‘Deadpool’ (2016) ve ‘Logan’ (2017), benim gözümde 2000’li yılların en iyi süper kahraman filmleri arasında yer alırlar. ‘Deadpool 2’ (2018) onlar kadar iyi olmasa bile belirli bir derinlik vadeder; karakter ağırlıklı dramatik yapıya sadık kalarak ilk filmin anlamını geliştirir.

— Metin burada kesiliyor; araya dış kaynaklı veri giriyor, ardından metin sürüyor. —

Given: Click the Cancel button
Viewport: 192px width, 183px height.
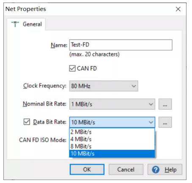Looking at the screenshot, I should [126, 169].

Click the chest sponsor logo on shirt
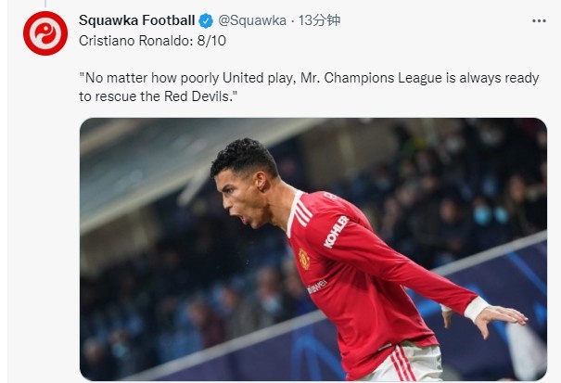coord(317,287)
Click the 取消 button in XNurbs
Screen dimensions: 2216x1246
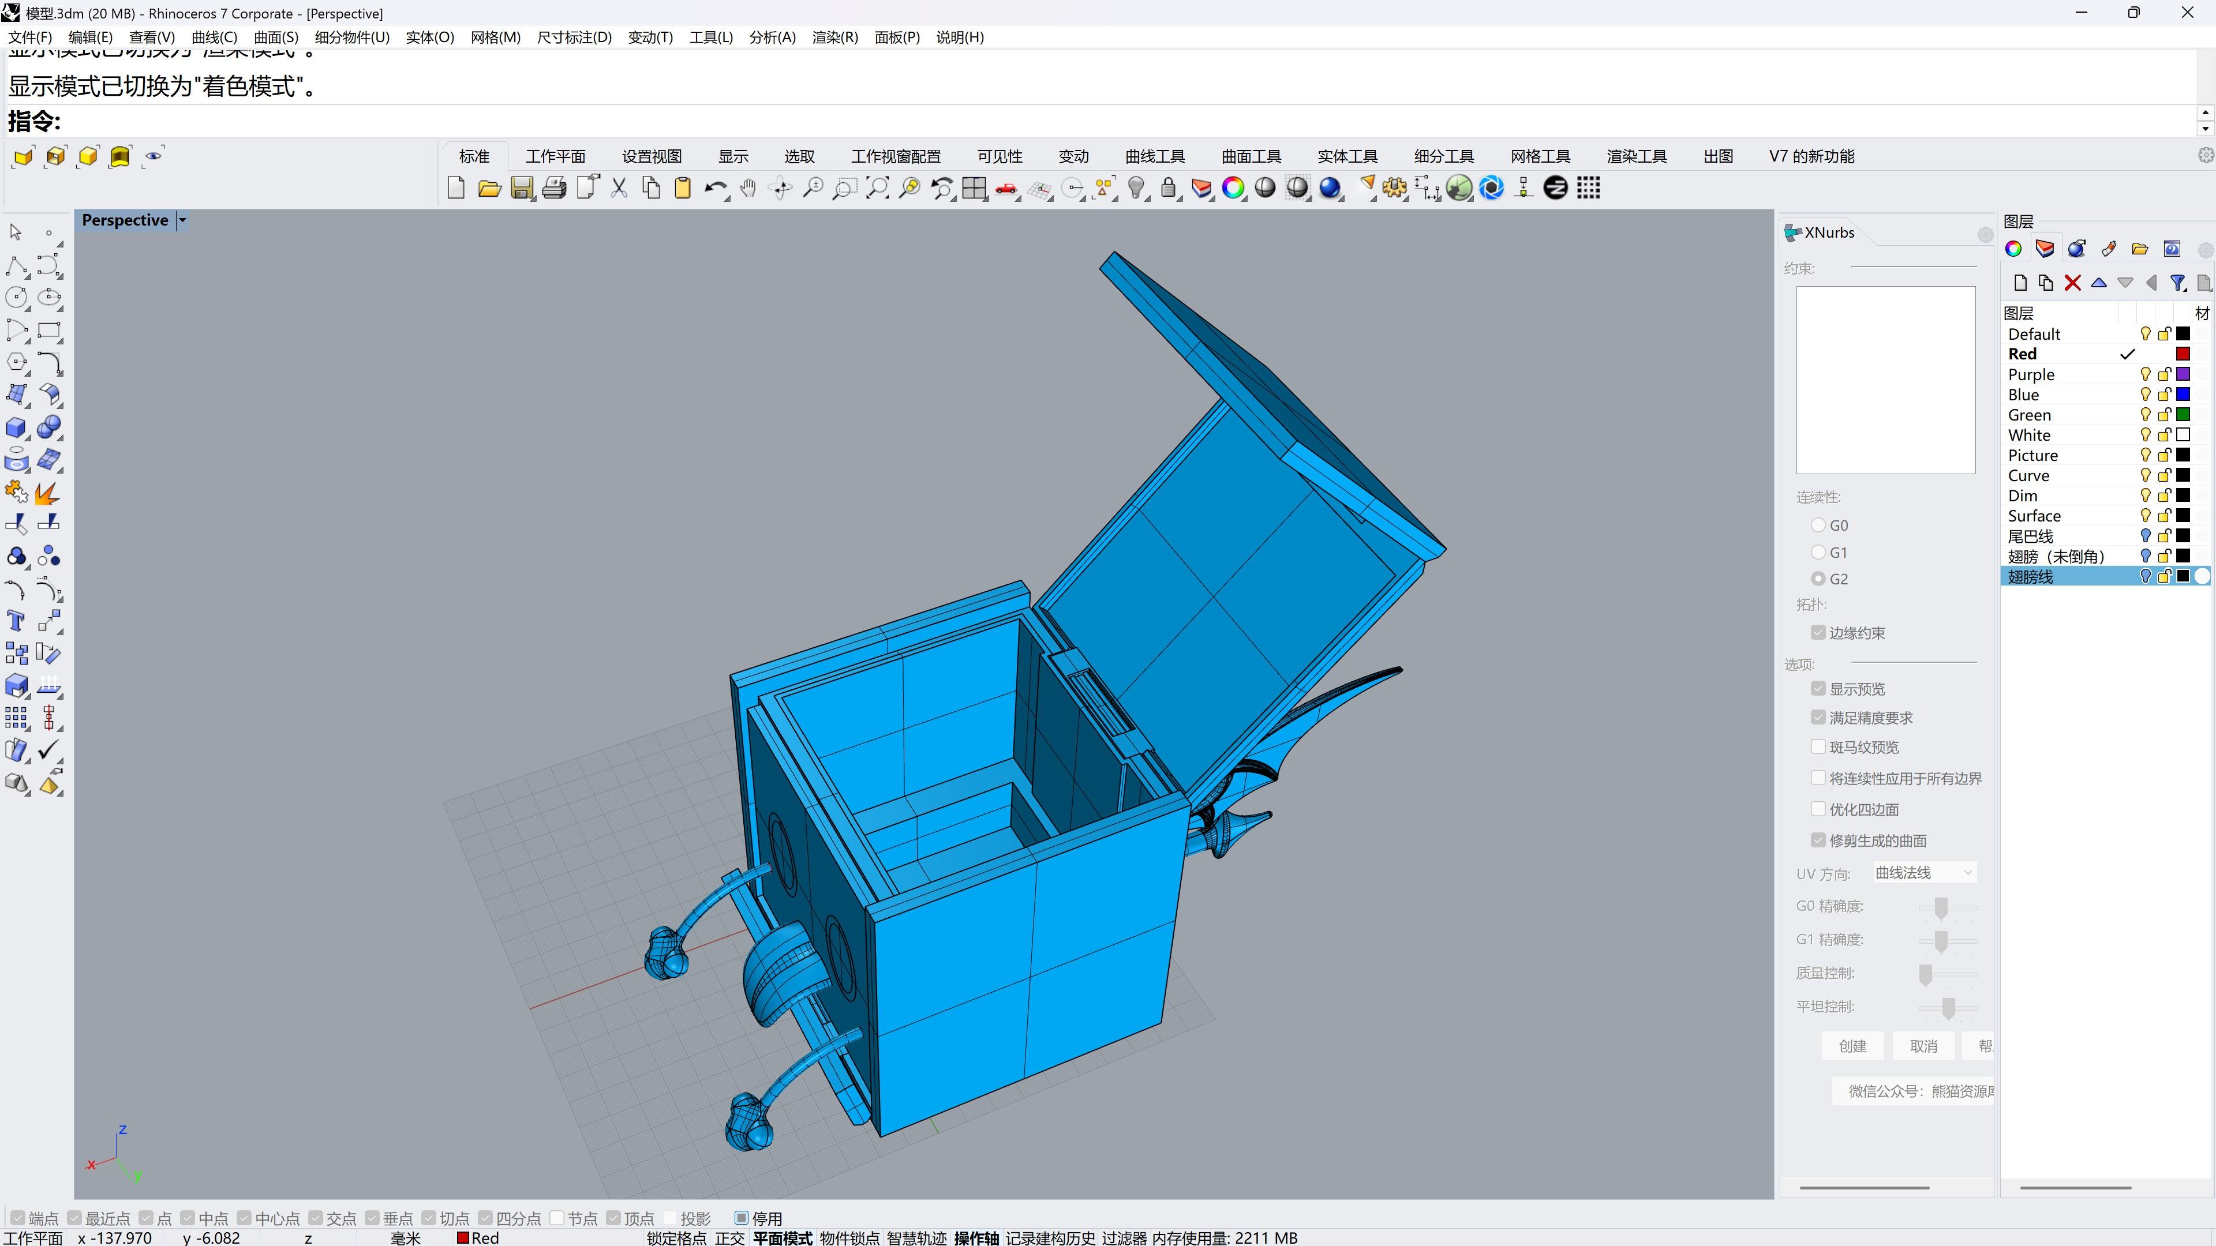coord(1923,1046)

Söz konusu üç filmin mirasından yararlanmak isteyen ‘Deadpool & Wolverine’i artistik nitelik olarak onların yanına koymam maalesef mümkün değil. Kan, şiddet, dövüş sahneleri, mizah duygusu, özel efekt ve eğlendirme konusunda çok iddialı; hikâye olarak ise aynı derecede iddiasız bir Marvel kokteyli bekliyor seyircileri.

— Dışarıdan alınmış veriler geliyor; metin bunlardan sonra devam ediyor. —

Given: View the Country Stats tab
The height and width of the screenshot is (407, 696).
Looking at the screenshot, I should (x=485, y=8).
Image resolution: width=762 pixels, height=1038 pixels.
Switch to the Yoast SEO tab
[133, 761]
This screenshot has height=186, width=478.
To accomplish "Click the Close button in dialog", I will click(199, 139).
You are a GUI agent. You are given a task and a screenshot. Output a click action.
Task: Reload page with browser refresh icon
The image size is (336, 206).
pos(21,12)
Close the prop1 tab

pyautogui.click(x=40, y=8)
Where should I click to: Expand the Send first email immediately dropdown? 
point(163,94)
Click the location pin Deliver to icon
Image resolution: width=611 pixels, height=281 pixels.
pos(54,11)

Amacın bir Deadpool – Wolverine füzyonu olduğu çok belli. Ama filmde iki süper kahramanın dünyasının ortak bir zeminde kesiştiği söylenemez. ‘Deadpool & Wolverine’i, ‘Deadpool 3’ olarak değerlendirmek mümkün. Sonuçta, ilk iki Deadpool filminin apaçık bir devamı duruyor karşımızda. Wolverine cephesinde ise her şeyin yeniden başlatıldığı ‘reboot’lara daha uygun bir durum var. Mezarlık sahnesi ve sürpriz karakterlerden birinin varlığı itibarıyla ‘Hayır, biz aynı zamanda ‘Logan’ın devamını seyrediyoruz’ diye iddia edenlere itiraz edemem. Ama ‘Logan’ ruhunun zerresi dahi yok bu filmde… Belli ki bu yüzden Wade Wilson / Deadpool (Ryan Reynolds), ‘Logan’a saygısızlık etmemekten söz ediyor filmin başında. Son tahlilde, James ‘Logan’ Howlett / Wolverine’in misafir kahraman olarak Deadpool dünyasında boy gösterdiği bir film seyrediyoruz.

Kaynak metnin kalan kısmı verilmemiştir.